- Stated goal -
Please output every one of the following rows verbatim, keeping each line unchanged.

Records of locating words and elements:
┄┄┄┄┄┄┄┄┄┄

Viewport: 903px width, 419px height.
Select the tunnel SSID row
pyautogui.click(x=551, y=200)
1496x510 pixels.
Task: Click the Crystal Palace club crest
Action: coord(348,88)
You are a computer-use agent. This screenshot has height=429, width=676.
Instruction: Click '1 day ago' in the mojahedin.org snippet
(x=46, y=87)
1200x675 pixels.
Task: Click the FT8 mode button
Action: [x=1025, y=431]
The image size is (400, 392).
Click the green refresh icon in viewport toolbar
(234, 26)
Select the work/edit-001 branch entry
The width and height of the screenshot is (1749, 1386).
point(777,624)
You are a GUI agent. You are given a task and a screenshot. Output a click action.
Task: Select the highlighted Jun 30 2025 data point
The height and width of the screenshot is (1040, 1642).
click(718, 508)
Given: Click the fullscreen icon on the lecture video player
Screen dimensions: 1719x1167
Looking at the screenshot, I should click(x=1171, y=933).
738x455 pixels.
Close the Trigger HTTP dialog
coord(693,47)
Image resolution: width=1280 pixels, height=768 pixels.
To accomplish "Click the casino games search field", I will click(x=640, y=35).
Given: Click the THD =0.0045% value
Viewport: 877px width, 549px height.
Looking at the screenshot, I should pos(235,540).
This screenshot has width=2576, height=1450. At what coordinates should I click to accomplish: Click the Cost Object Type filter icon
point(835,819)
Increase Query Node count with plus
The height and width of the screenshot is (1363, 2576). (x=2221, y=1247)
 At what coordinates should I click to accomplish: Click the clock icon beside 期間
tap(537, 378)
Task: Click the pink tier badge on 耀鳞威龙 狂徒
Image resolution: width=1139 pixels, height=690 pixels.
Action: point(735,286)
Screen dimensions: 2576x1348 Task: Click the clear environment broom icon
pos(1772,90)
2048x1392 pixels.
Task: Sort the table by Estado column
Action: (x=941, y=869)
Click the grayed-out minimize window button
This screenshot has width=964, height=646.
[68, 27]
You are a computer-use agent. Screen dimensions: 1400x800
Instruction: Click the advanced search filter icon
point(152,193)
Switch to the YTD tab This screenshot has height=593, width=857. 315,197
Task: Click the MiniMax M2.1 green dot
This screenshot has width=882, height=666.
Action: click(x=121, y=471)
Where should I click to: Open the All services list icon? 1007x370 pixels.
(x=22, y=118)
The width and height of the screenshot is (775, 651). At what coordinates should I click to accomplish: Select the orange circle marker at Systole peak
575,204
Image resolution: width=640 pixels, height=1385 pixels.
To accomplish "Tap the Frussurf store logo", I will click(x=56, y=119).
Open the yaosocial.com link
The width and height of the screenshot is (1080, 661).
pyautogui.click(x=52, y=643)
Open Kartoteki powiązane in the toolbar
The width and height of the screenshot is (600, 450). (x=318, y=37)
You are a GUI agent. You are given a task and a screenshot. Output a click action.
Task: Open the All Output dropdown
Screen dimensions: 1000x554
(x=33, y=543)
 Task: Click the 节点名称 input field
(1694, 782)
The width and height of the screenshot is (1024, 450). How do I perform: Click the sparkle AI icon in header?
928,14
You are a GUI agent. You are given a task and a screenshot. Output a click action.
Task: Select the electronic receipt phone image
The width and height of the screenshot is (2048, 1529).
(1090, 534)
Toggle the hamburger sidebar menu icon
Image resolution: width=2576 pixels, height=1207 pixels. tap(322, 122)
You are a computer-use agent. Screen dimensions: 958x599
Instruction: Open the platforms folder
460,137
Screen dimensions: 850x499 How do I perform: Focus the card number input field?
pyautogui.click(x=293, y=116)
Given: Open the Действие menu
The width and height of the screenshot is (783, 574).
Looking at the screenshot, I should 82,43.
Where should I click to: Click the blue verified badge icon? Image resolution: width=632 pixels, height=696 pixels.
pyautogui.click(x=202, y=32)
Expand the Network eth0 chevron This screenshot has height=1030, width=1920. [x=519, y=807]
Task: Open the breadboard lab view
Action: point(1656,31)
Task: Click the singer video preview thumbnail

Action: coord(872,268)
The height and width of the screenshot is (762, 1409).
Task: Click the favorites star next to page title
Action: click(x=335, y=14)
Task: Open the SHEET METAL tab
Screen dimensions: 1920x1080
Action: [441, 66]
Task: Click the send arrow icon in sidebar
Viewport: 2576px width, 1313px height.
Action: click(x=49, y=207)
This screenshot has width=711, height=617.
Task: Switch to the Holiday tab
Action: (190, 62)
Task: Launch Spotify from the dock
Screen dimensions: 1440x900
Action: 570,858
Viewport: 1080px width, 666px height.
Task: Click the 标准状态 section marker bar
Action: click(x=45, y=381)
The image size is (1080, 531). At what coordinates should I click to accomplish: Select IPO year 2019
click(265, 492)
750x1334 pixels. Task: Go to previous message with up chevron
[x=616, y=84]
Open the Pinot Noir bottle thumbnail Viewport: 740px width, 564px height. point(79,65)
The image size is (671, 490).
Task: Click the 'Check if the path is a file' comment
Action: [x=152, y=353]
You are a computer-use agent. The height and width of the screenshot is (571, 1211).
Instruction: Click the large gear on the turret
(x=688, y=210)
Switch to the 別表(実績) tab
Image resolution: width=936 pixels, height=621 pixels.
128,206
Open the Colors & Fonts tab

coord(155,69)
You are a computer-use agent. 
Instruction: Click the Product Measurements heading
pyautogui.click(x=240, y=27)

┄┄┄┄┄┄┄┄┄┄

- Output of the task -
Viewport: 903px width, 419px height.
Select the tunnel SSID row
pyautogui.click(x=551, y=200)
1496x510 pixels.
Task: Click the Crystal Palace club crest
Action: coord(348,88)
You are a computer-use agent. This screenshot has height=429, width=676.
Instruction: Click '1 day ago' in the mojahedin.org snippet
(x=46, y=87)
1200x675 pixels.
Task: Click the FT8 mode button
Action: [x=1025, y=431]
The image size is (400, 392).
Click the green refresh icon in viewport toolbar
(234, 26)
Select the work/edit-001 branch entry
The width and height of the screenshot is (1749, 1386).
point(777,624)
You are a GUI agent. You are given a task and a screenshot. Output a click action.
Task: Select the highlighted Jun 30 2025 data point
The height and width of the screenshot is (1040, 1642).
click(718, 508)
Given: Click the fullscreen icon on the lecture video player
Screen dimensions: 1719x1167
Looking at the screenshot, I should click(x=1171, y=933).
738x455 pixels.
Close the Trigger HTTP dialog
coord(693,47)
Image resolution: width=1280 pixels, height=768 pixels.
To accomplish "Click the casino games search field", I will click(x=640, y=35).
Given: Click the THD =0.0045% value
Viewport: 877px width, 549px height.
Looking at the screenshot, I should pos(235,540).
This screenshot has width=2576, height=1450. At what coordinates should I click to accomplish: Click the Cost Object Type filter icon
point(835,819)
Increase Query Node count with plus
The height and width of the screenshot is (1363, 2576). (x=2221, y=1247)
 At what coordinates should I click to accomplish: Click the clock icon beside 期間
tap(537, 378)
Task: Click the pink tier badge on 耀鳞威龙 狂徒
Image resolution: width=1139 pixels, height=690 pixels.
Action: point(735,286)
Screen dimensions: 2576x1348 Task: Click the clear environment broom icon
pos(1772,90)
2048x1392 pixels.
Task: Sort the table by Estado column
Action: (x=941, y=869)
Click the grayed-out minimize window button
This screenshot has width=964, height=646.
[68, 27]
You are a computer-use agent. Screen dimensions: 1400x800
Instruction: Click the advanced search filter icon
point(152,193)
Switch to the YTD tab This screenshot has height=593, width=857. 315,197
Task: Click the MiniMax M2.1 green dot
This screenshot has width=882, height=666.
Action: click(x=121, y=471)
Where should I click to: Open the All services list icon? 1007x370 pixels.
(x=22, y=118)
The width and height of the screenshot is (775, 651). At what coordinates should I click to accomplish: Select the orange circle marker at Systole peak
575,204
Image resolution: width=640 pixels, height=1385 pixels.
To accomplish "Tap the Frussurf store logo", I will click(x=56, y=119).
Open the yaosocial.com link
The width and height of the screenshot is (1080, 661).
pyautogui.click(x=52, y=643)
Open Kartoteki powiązane in the toolbar
The width and height of the screenshot is (600, 450). (x=318, y=37)
You are a GUI agent. You are given a task and a screenshot. Output a click action.
Task: Open the All Output dropdown
Screen dimensions: 1000x554
(x=33, y=543)
 Task: Click the 节点名称 input field
(1694, 782)
The width and height of the screenshot is (1024, 450). How do I perform: Click the sparkle AI icon in header?
928,14
You are a GUI agent. You are given a task and a screenshot. Output a click action.
Task: Select the electronic receipt phone image
The width and height of the screenshot is (2048, 1529).
(1090, 534)
Toggle the hamburger sidebar menu icon
Image resolution: width=2576 pixels, height=1207 pixels. tap(322, 122)
You are a computer-use agent. Screen dimensions: 958x599
Instruction: Open the platforms folder
460,137
Screen dimensions: 850x499 How do I perform: Focus the card number input field?
pyautogui.click(x=293, y=116)
Given: Open the Действие menu
The width and height of the screenshot is (783, 574).
Looking at the screenshot, I should 82,43.
Where should I click to: Click the blue verified badge icon? Image resolution: width=632 pixels, height=696 pixels.
pyautogui.click(x=202, y=32)
Expand the Network eth0 chevron This screenshot has height=1030, width=1920. [x=519, y=807]
Task: Open the breadboard lab view
Action: point(1656,31)
Task: Click the singer video preview thumbnail

Action: coord(872,268)
The height and width of the screenshot is (762, 1409).
Task: Click the favorites star next to page title
Action: click(x=335, y=14)
Task: Open the SHEET METAL tab
Screen dimensions: 1920x1080
Action: [441, 66]
Task: Click the send arrow icon in sidebar
Viewport: 2576px width, 1313px height.
Action: click(x=49, y=207)
This screenshot has width=711, height=617.
Task: Switch to the Holiday tab
Action: (190, 62)
Task: Launch Spotify from the dock
Screen dimensions: 1440x900
Action: 570,858
Viewport: 1080px width, 666px height.
Task: Click the 标准状态 section marker bar
Action: click(x=45, y=381)
The image size is (1080, 531). At what coordinates should I click to accomplish: Select IPO year 2019
click(265, 492)
750x1334 pixels. Task: Go to previous message with up chevron
[x=616, y=84]
Open the Pinot Noir bottle thumbnail Viewport: 740px width, 564px height. point(79,65)
The image size is (671, 490).
Task: Click the 'Check if the path is a file' comment
Action: [x=152, y=353]
You are a computer-use agent. The height and width of the screenshot is (571, 1211).
Instruction: Click the large gear on the turret
(x=688, y=210)
Switch to the 別表(実績) tab
Image resolution: width=936 pixels, height=621 pixels.
128,206
Open the Colors & Fonts tab

coord(155,69)
You are a computer-use agent. 
Instruction: Click the Product Measurements heading
pyautogui.click(x=240, y=27)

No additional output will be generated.